Não faltará o erotismo típico de Sant’Anna, que vai de um tom rodriguiano de dessacralização da inocência até um mais provocador, com um pouco de pedofilia, e resvala em sugestões de necrofilia. Aqui e ali, apresenta-se um pouco daquele país que saía do pós-desenvolvimentismo de JK, preocupado com a contusão de Pelé na Copa do Chile e em dúvida se a solução para o Brasil estava nas mãos de Deus ou nas dos militares. Perguntas de quem se pôs a escrever duas décadas depois, quando já se tinha passado pela ditadura e o país do futebol andava meio traumatizado com o jejum de títulos.

Novas possibilidades, então, vão surgindo. À medida que Sant’Anna investe mais na prosa, desenham-se outros cenários e personagens. No segundo ato, Jacira se confunde com a atriz que a representa; o Negro misterioso, que espreitava a menina de um terreno baldio, reaparece como contra-regra; e o melancólico e apaixonado Poeta Roberto, que de sua janela viu a tragédia, mostra ser, em parte, uma idealização pessoal do demasiadamente humano Autor-Diretor, que é, lá pelas tantas, um eco do próprio Sant’Anna.

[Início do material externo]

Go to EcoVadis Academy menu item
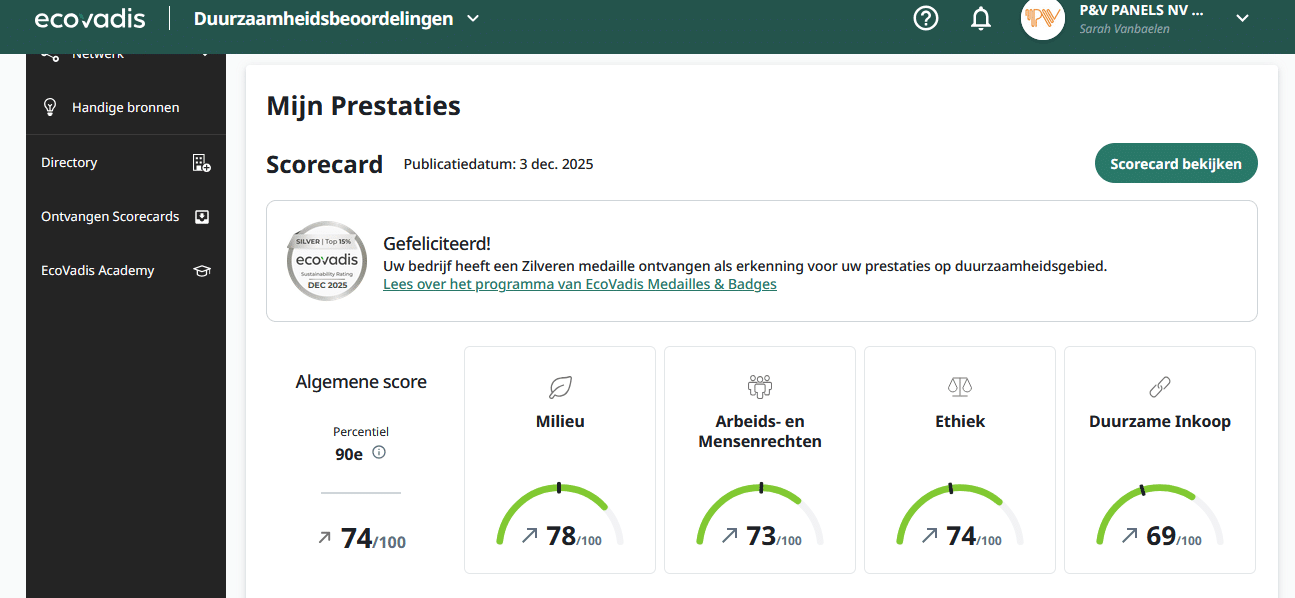Screen dimensions: 1295x598 [x=97, y=271]
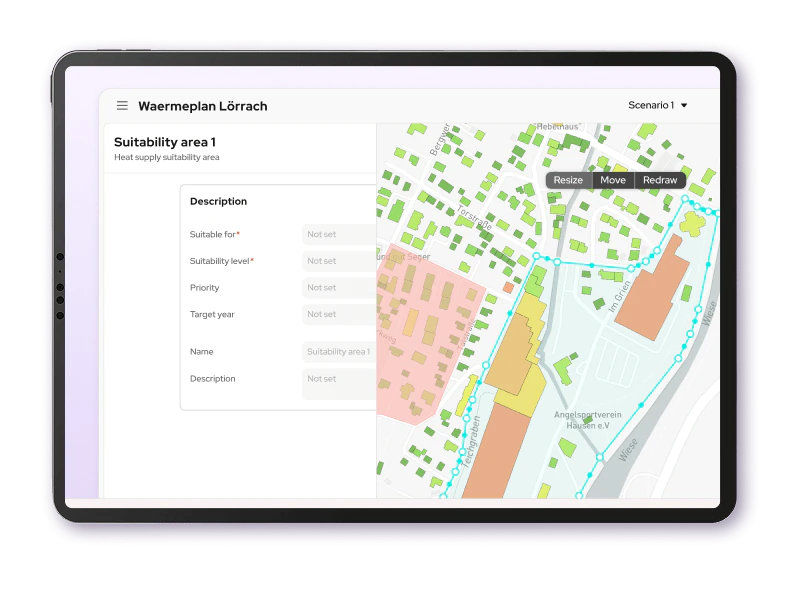Image resolution: width=798 pixels, height=594 pixels.
Task: Select the Move tool
Action: click(613, 180)
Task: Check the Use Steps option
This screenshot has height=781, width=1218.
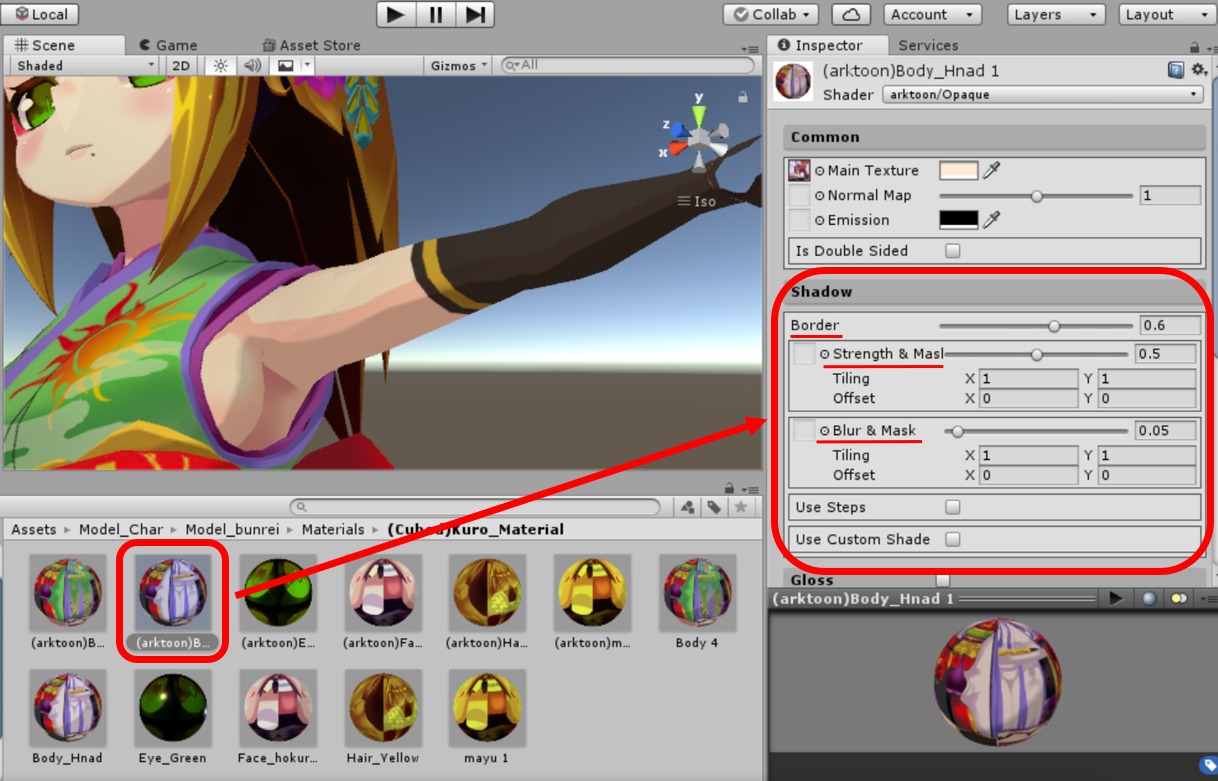Action: [953, 507]
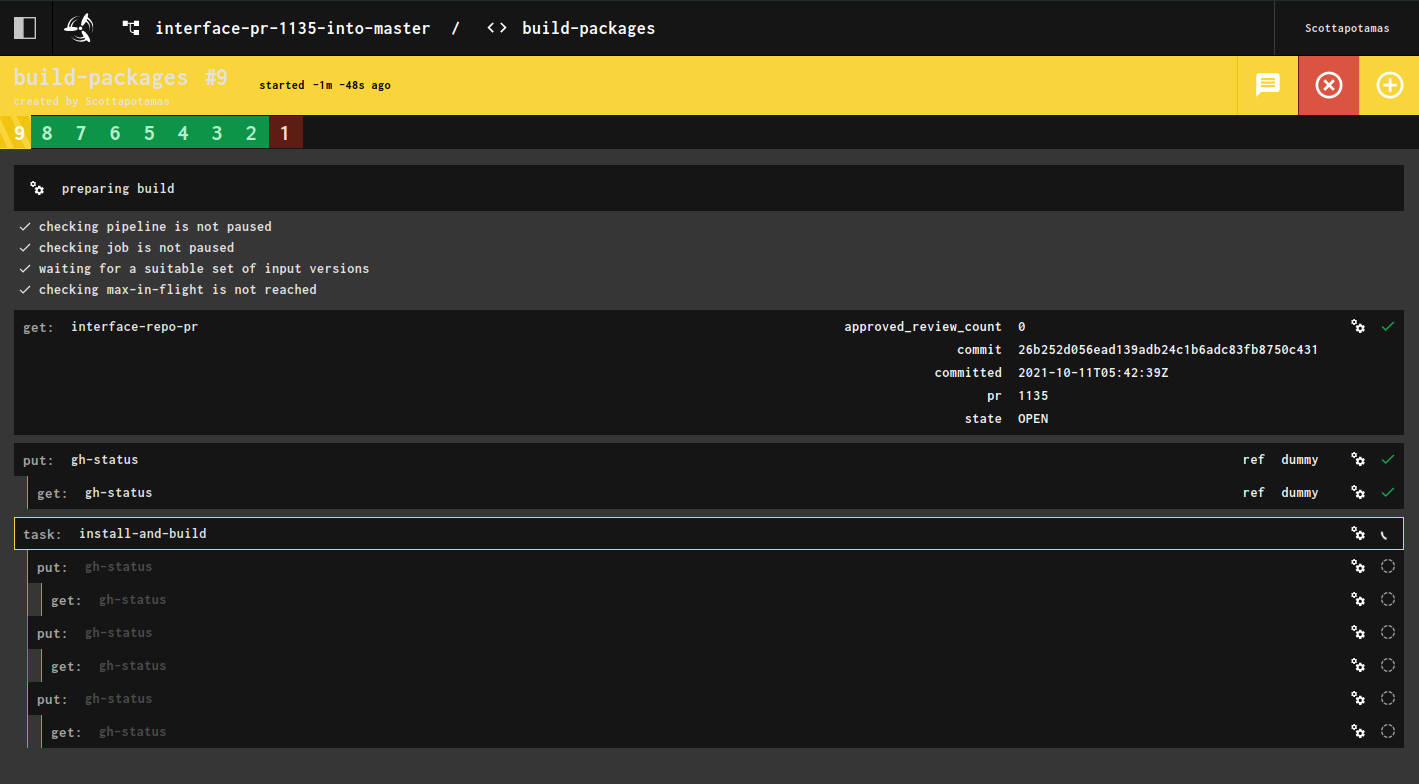Click the gear icon on put: gh-status
Screen dimensions: 1419x784
click(x=1357, y=459)
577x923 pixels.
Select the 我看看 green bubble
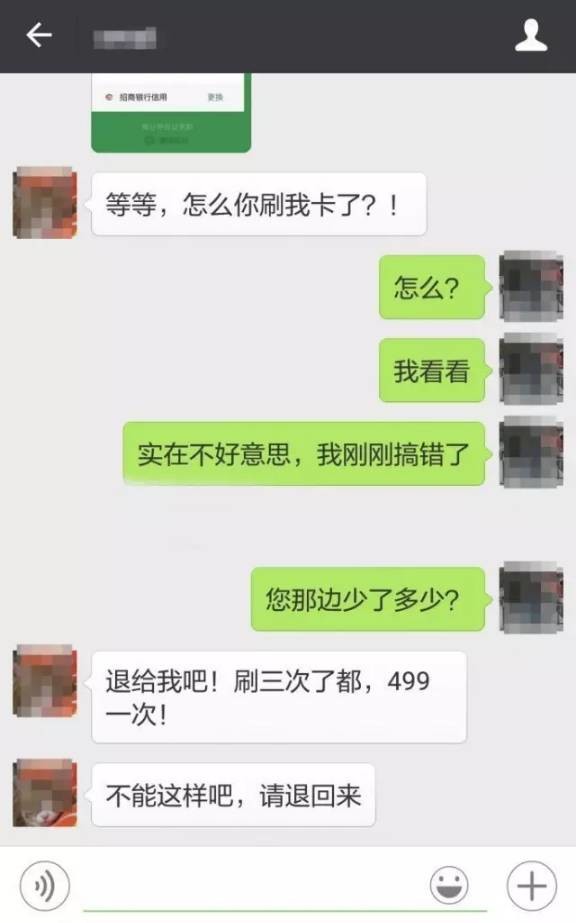[432, 370]
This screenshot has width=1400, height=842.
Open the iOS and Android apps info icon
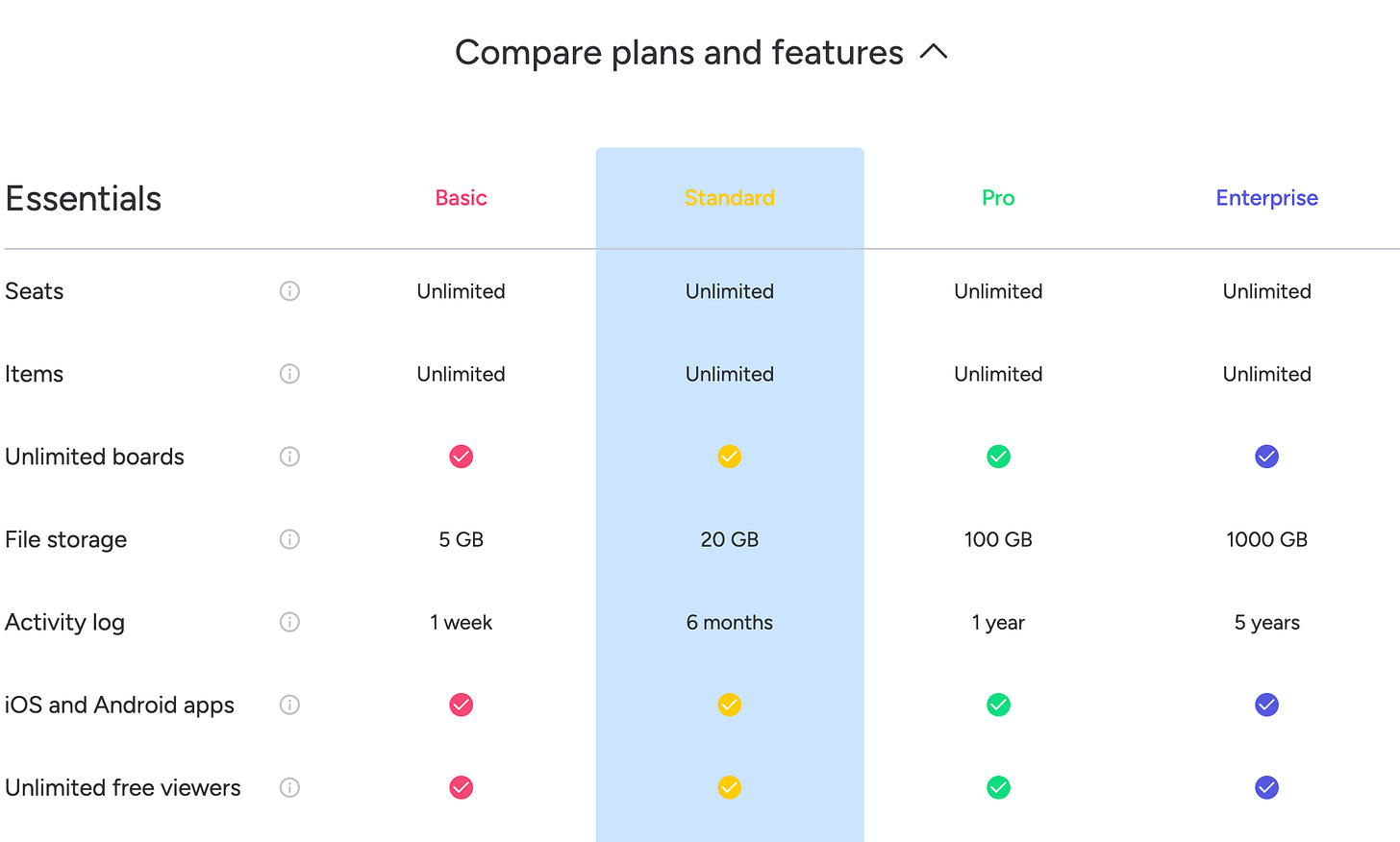(289, 705)
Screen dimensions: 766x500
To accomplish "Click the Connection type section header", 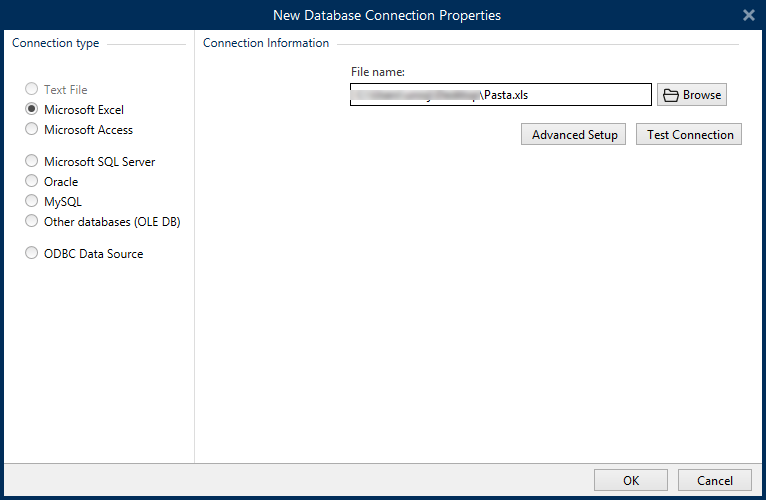I will (x=55, y=44).
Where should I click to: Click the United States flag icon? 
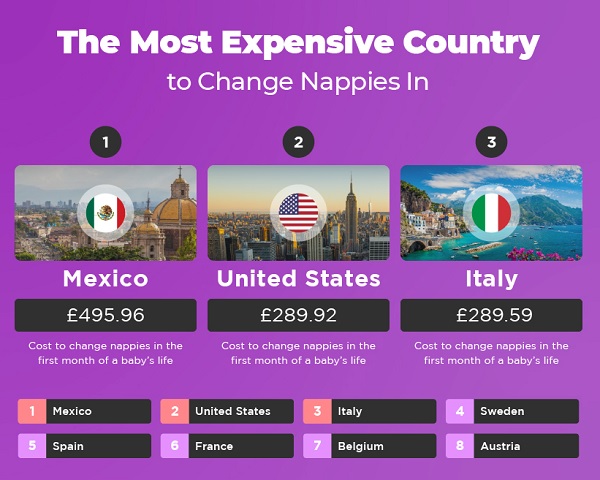(x=298, y=212)
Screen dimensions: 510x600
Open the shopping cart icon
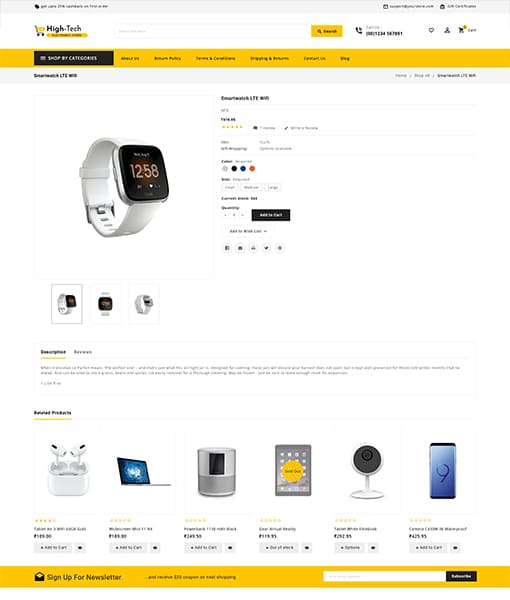coord(462,30)
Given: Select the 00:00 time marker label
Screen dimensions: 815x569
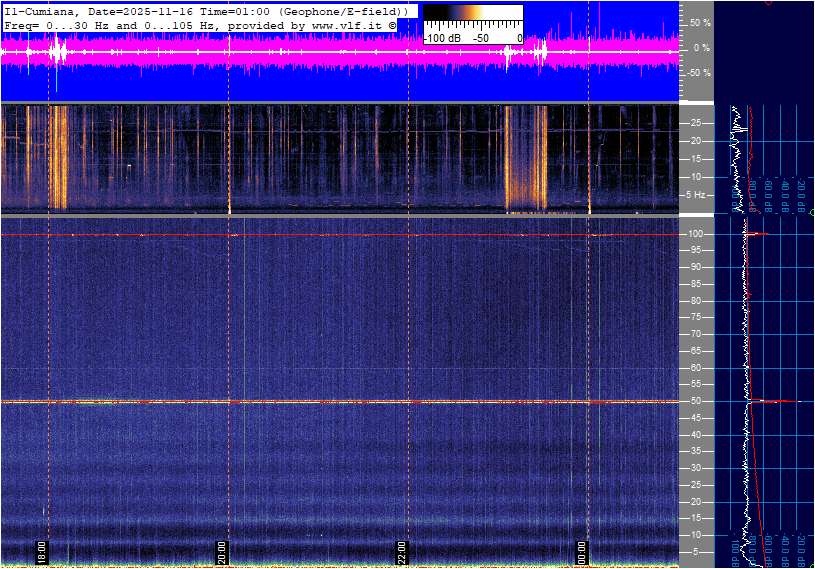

A partir do terceiro ato, a encenação se apresenta mais como ideia, e é quase como um romance de ideias que se cria um terceiro nível de ficção, em que já não há mais limites: unem-se as pontas da dramaturgia e da prosa, da representação e da “realidade”. Como num círculo, voltamos à tragédia por meio de Maria Altamira, Virgem pura transformada em estrela radiante no momento em que estava também prestes a deixar a infância, atropelada por um Motorista de caminhão na Belém-Brasília — um dos símbolos de uma já antiga concepção de progresso e, também, esboço de metáfora religiosa.

Já aqui, na própria narrativa, as perguntas são outras. E hoje, quase 20 anos depois de o livro ter sido escrito, temos tantas outras a acrescentar. No ato que encerra as três épocas da história da obra, a tragédia persiste. Orgulhosos de um futebol pentacampeão, também nos vemos — arrasadas de vez quaisquer ilusões políticas construídas desde os anos 80 — sem rumo. É como se Jacira renascesse e morresse perpetuamente, deixando no céu a luz de uma estrela incerta, que talvez leve a um lugar que não este.